[The task]: Update the entries below by replacing "center point" with "midpoint" and keeping everything else the same. Leave out the pictures when you write them again.

[Extracted material]:
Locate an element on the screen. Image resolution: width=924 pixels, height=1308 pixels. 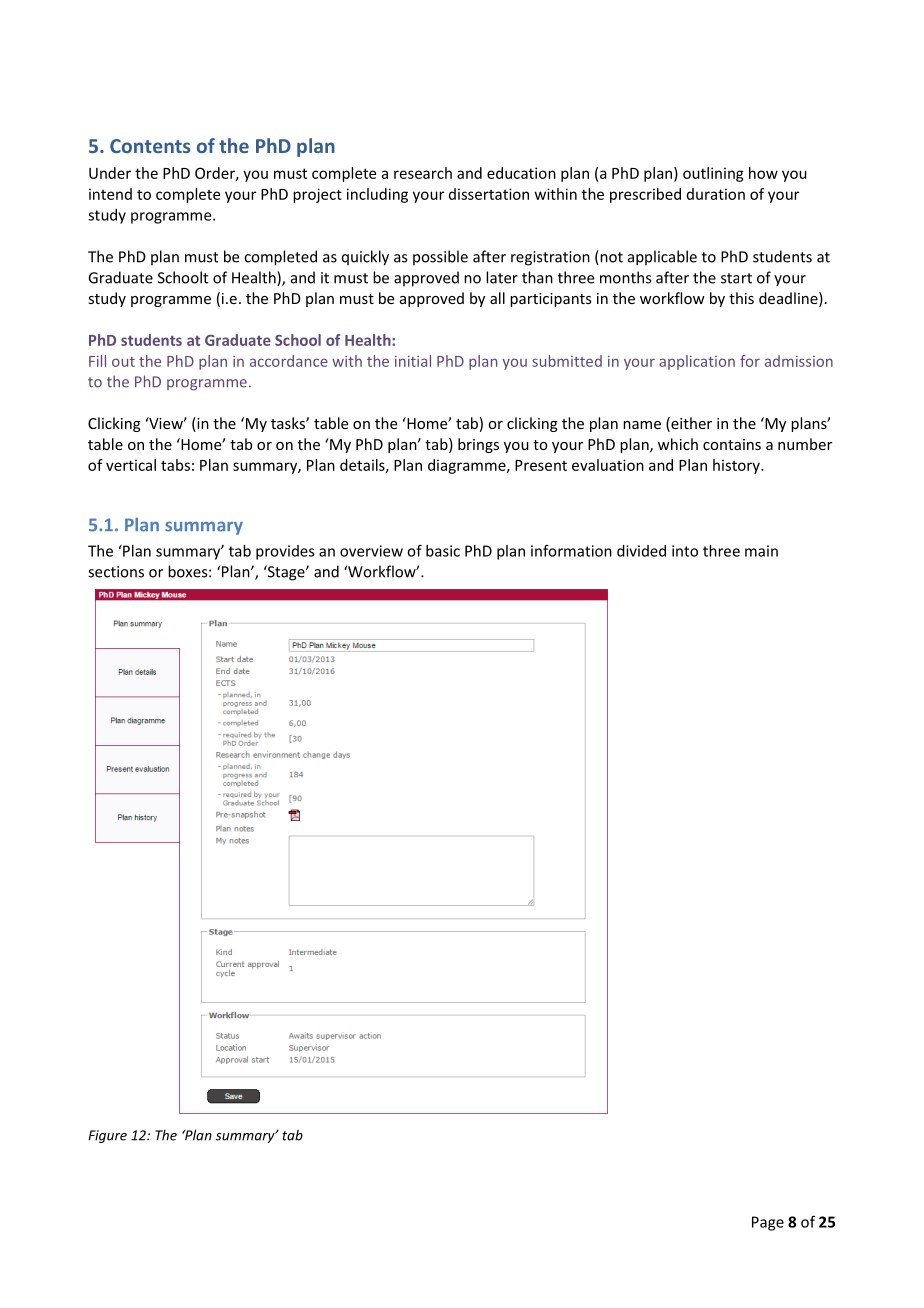
Contents is located at coordinates (150, 146).
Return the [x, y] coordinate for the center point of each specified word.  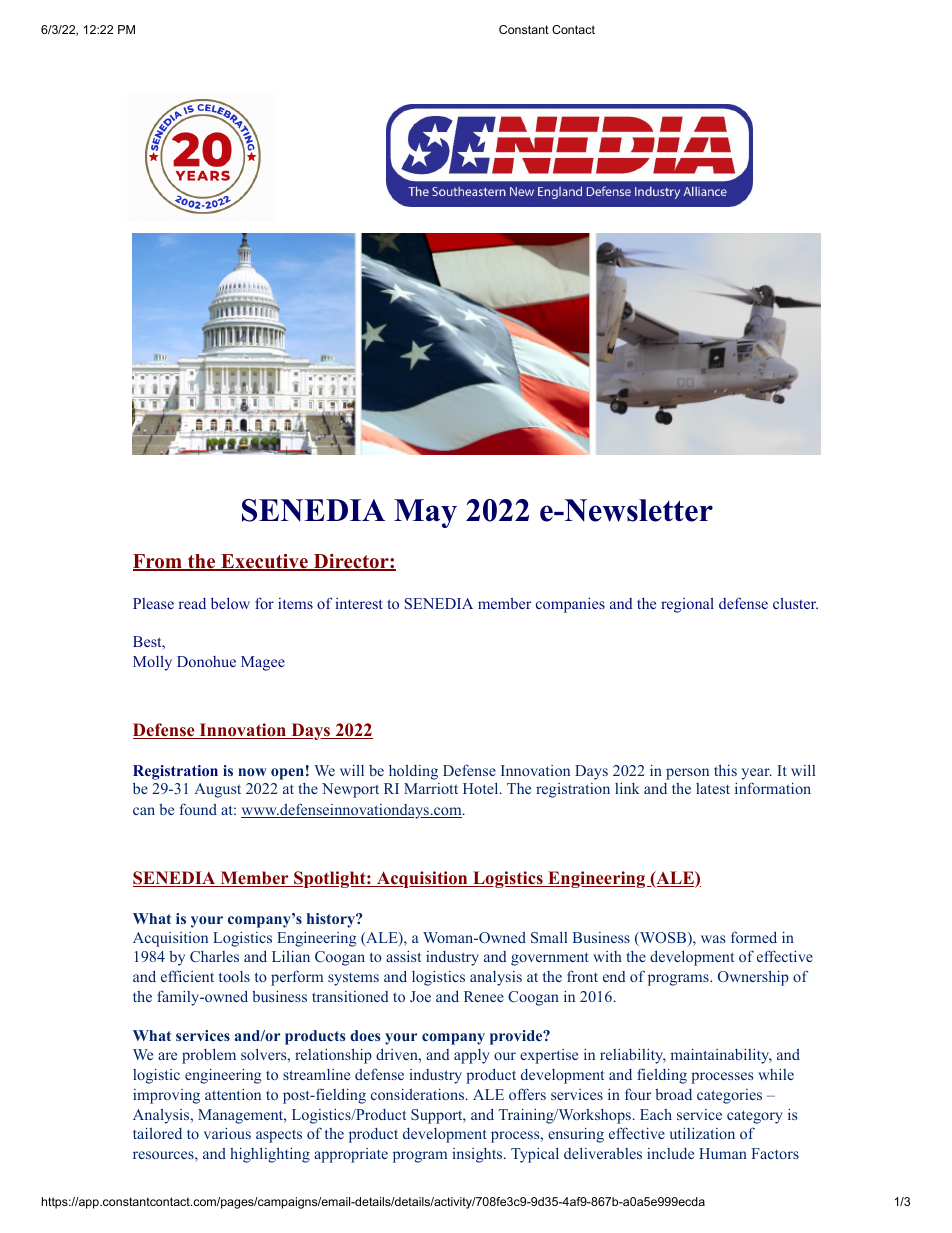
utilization [702, 1133]
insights [477, 1155]
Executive [264, 562]
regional [687, 605]
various [227, 1133]
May [425, 513]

[Task result]:
Locate an element on the screen. Image resolution: width=924 pixels, height=1308 pixels. 
Contents is located at coordinates (150, 146).
Return the [x, y] coordinate for the midpoint of each specified word.  
utilization [702, 1133]
insights [477, 1155]
Executive [264, 562]
regional [687, 605]
various [227, 1133]
May [425, 513]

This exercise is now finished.